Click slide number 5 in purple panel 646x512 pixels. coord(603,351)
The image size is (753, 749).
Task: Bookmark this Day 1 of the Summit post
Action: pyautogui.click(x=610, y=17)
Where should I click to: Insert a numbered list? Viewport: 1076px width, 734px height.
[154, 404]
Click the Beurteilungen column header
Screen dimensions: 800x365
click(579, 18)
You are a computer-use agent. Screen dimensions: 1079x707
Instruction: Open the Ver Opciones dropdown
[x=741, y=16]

...

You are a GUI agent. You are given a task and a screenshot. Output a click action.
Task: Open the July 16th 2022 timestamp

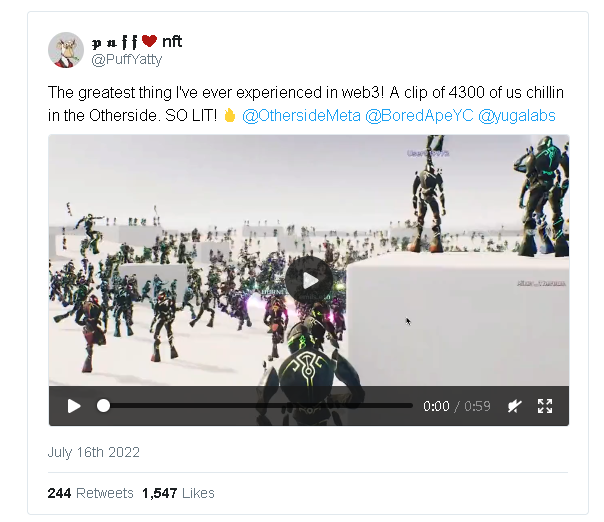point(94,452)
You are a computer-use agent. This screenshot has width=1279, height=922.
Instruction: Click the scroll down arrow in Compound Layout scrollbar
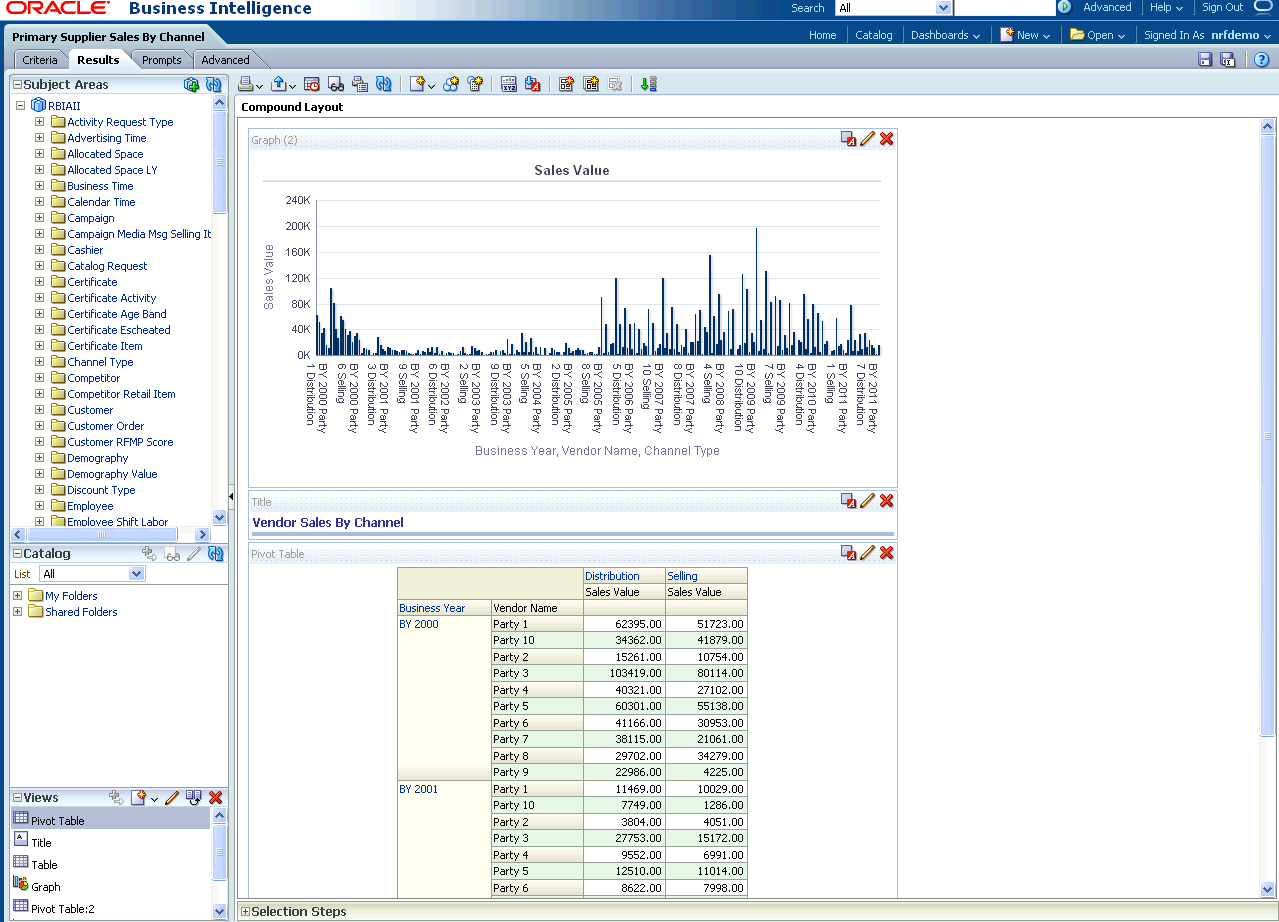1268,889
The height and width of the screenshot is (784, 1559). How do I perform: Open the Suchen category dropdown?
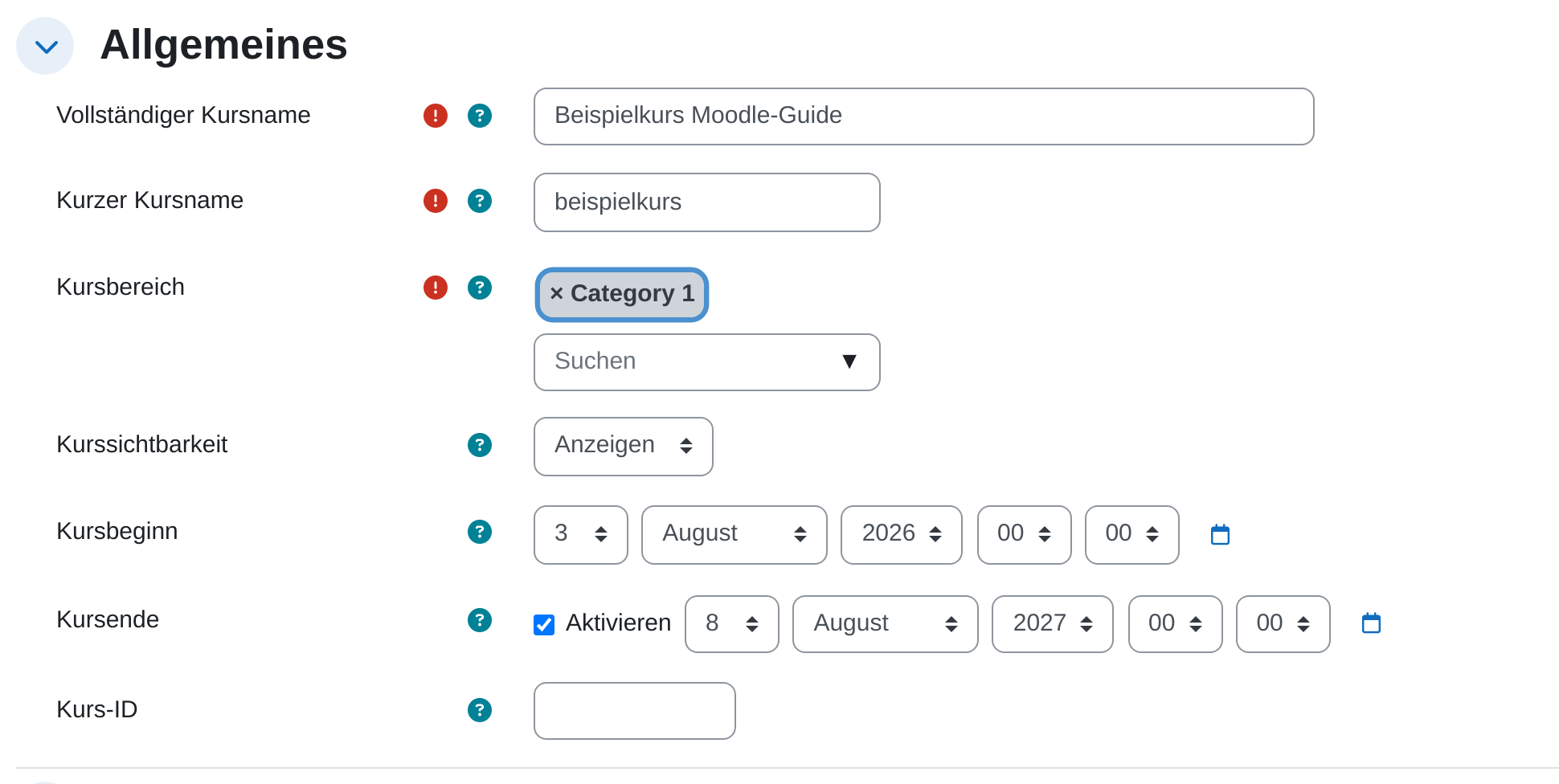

Problem to solve:
Identify each line in the entries with the word "computer" and copy it.

Exercise result:
You are a computer-use agent. Screen dimensions: 1079x707
You are a computer-use agent. This screenshot has width=1279, height=922.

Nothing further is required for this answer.